> TO DO
Identical copies of all the records below are needed.

> RECORDS SUPPLIED
------------------------------------------------------------------------
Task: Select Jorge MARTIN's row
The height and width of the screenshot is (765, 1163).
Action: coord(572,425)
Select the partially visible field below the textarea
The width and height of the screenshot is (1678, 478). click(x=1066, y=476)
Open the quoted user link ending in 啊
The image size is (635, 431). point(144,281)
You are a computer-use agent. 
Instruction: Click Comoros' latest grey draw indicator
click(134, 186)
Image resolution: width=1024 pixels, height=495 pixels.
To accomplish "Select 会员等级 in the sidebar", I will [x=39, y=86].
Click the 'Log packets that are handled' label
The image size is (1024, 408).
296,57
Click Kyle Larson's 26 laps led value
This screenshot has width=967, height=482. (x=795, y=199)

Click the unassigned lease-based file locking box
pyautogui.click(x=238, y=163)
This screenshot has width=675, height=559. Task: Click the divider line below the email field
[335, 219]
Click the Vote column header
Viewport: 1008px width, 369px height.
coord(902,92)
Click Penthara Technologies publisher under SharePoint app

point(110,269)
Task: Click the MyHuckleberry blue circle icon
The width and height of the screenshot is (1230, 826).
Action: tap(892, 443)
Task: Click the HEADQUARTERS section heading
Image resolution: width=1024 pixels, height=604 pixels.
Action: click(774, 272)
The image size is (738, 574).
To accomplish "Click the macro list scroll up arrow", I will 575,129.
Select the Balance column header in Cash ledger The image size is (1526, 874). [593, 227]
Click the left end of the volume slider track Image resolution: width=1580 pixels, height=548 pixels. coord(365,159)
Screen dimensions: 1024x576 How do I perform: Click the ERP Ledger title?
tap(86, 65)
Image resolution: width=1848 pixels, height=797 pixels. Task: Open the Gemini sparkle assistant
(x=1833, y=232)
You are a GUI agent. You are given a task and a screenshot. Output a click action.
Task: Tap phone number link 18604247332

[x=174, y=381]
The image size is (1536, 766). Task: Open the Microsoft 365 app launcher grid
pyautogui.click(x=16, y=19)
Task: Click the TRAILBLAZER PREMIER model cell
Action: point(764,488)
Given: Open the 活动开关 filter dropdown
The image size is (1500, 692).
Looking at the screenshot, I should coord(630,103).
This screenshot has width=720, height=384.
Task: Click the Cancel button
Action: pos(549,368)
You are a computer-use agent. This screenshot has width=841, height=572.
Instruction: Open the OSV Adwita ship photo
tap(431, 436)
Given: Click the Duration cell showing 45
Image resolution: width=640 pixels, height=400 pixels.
------------------------------------------------------------------------
> THE COMPLETED TASK
Task: Select Jorge MARTIN's row
The height and width of the screenshot is (765, 1163).
Action: coord(572,425)
Select the partially visible field below the textarea
The width and height of the screenshot is (1678, 478). click(x=1066, y=476)
Open the quoted user link ending in 啊
The image size is (635, 431). point(144,281)
You are a computer-use agent. 
Instruction: Click Comoros' latest grey draw indicator
click(134, 186)
Image resolution: width=1024 pixels, height=495 pixels.
To accomplish "Select 会员等级 in the sidebar", I will [x=39, y=86].
Click the 'Log packets that are handled' label
The image size is (1024, 408).
296,57
Click Kyle Larson's 26 laps led value
This screenshot has width=967, height=482. (x=795, y=199)

Click the unassigned lease-based file locking box
pyautogui.click(x=238, y=163)
This screenshot has width=675, height=559. Task: Click the divider line below the email field
[335, 219]
Click the Vote column header
Viewport: 1008px width, 369px height.
coord(902,92)
Click Penthara Technologies publisher under SharePoint app

point(110,269)
Task: Click the MyHuckleberry blue circle icon
The width and height of the screenshot is (1230, 826).
Action: tap(892, 443)
Task: Click the HEADQUARTERS section heading
Image resolution: width=1024 pixels, height=604 pixels.
Action: click(774, 272)
The image size is (738, 574).
To accomplish "Click the macro list scroll up arrow", I will 575,129.
Select the Balance column header in Cash ledger The image size is (1526, 874). [593, 227]
Click the left end of the volume slider track Image resolution: width=1580 pixels, height=548 pixels. coord(365,159)
Screen dimensions: 1024x576 How do I perform: Click the ERP Ledger title?
tap(86, 65)
Image resolution: width=1848 pixels, height=797 pixels. Task: Open the Gemini sparkle assistant
(x=1833, y=232)
You are a GUI agent. You are given a task and a screenshot. Output a click action.
Task: Tap phone number link 18604247332

[x=174, y=381]
The image size is (1536, 766). Task: Open the Microsoft 365 app launcher grid
pyautogui.click(x=16, y=19)
Task: Click the TRAILBLAZER PREMIER model cell
Action: point(764,488)
Given: Open the 活动开关 filter dropdown
The image size is (1500, 692).
Looking at the screenshot, I should coord(630,103).
This screenshot has width=720, height=384.
Task: Click the Cancel button
Action: pos(549,368)
You are a computer-use agent. This screenshot has width=841, height=572.
Instruction: Open the OSV Adwita ship photo
tap(431, 436)
Given: Click the Duration cell showing 45
Image resolution: width=640 pixels, height=400 pixels.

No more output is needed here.